**TEXT BLOCK**

+-------+

A Day of Necessity and Virtue

“Great necessities call out great virtues,” wrote Abigail Adams. September 11, 2001, was a day of necessity and virtue. Hijackers seized United Airlines Flight 93 on its way from Newark to San Francisco. At first, passengers thought that the hijackers just wanted to divert the flight. But when they called family members, they learned that other planes had just flown into the World Trade Center and the Pentagon. They fought back. Amid hand-to-hand combat, Flight 93 crashed into a field in western Pennsylvania.

Americans then gave millions of dollars to help the families of those who died in the attacks. So many volunteers flocked to New York that officials had to turn most away. Others either got in touch with groups such as the Red Cross, or they started new ones. This response illustrated what Alexis deTocqueville noted: “Americans of all ages, all stations in life, and all types of dispositions are forever forming associations.”

The passengers and crew of Flight 93 showed this tendency themselves. They did not strike out randomly. Instead they formed an association of sorts, quickly discussing how to get into the cockpit. They even took a vote. This decision to fight was an example of what Tocqueville called “self-interest properly understood.” By taking on the hijackers, they realized, they could save lives on the ground and might even save their own. Among the passengers, Don Greene was a licensed pilot of small planes, and Andrew Garcia had been an air-traffic controller for the Air National Guard. With coaching from the ground, they might have made an emergency landing.

+-------+

**DATA SUPPLIED**
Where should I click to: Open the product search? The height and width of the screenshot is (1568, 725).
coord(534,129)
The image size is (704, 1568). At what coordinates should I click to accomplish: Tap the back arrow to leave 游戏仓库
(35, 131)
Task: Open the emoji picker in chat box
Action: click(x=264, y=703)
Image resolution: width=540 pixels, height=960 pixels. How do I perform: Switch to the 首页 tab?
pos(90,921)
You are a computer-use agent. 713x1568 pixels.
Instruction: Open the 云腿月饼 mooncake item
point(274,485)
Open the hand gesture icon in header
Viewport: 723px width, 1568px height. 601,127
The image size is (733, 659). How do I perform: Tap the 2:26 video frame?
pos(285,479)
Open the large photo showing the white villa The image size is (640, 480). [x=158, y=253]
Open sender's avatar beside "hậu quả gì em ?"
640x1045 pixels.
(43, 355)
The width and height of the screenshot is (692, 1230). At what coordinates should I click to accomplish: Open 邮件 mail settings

+-------+

**DIRECTIONS**
1/ In the Flight 93 passage, where did the plane crash?
2/ List every person named in the Flight 93 passage.
3/ Write the next part of the Flight 93 passage, starting after its last sentence.
The records are separate from the Flight 93 passage.

**ANSWERS BELOW**
1/ It crashed into a field in western Pennsylvania.

2/ Abigail Adams, Alexis deTocqueville, Don Greene, Andrew Garcia

3/
We can see a related facet of the country’s character in the presence on Flight 93 of Garcia and former paratrooper William Cashman. Since colonial days, many Americans have fulfilled their desire to serve by joining the militia, the reserves, or the active-duty military. After September 11, as in times past, service members faced upheavals in their lives. Men and women in the National Guard took leave from their civilian jobs to tighten airport security. Meanwhile, the Pentagon activated thousands of reservists. And within weeks, United States forces were fighting in Afghanistan. Major wars have also called out sacrifices on the home front, as civilians have given time, money, and blood to support those in uniform.

Another passenger on Flight 93 was Todd Beamer, who became famous for what an operator heard him say as he put down his phone: “Are you guys ready? Let’s roll.” Moments earlier, he had asked her to pray with him. That evening, lawmakers gathered on the steps of the U.S. Capitol, reportedly the target of the Flight 93 hijackers. After their leaders spoke of their resolve, they joined to sing “God Bless America.” Nine days later, President George W. Bush addressed them and concluded: “In all that lies before us, may God grant us wisdom, and may He watch over the United States of America.”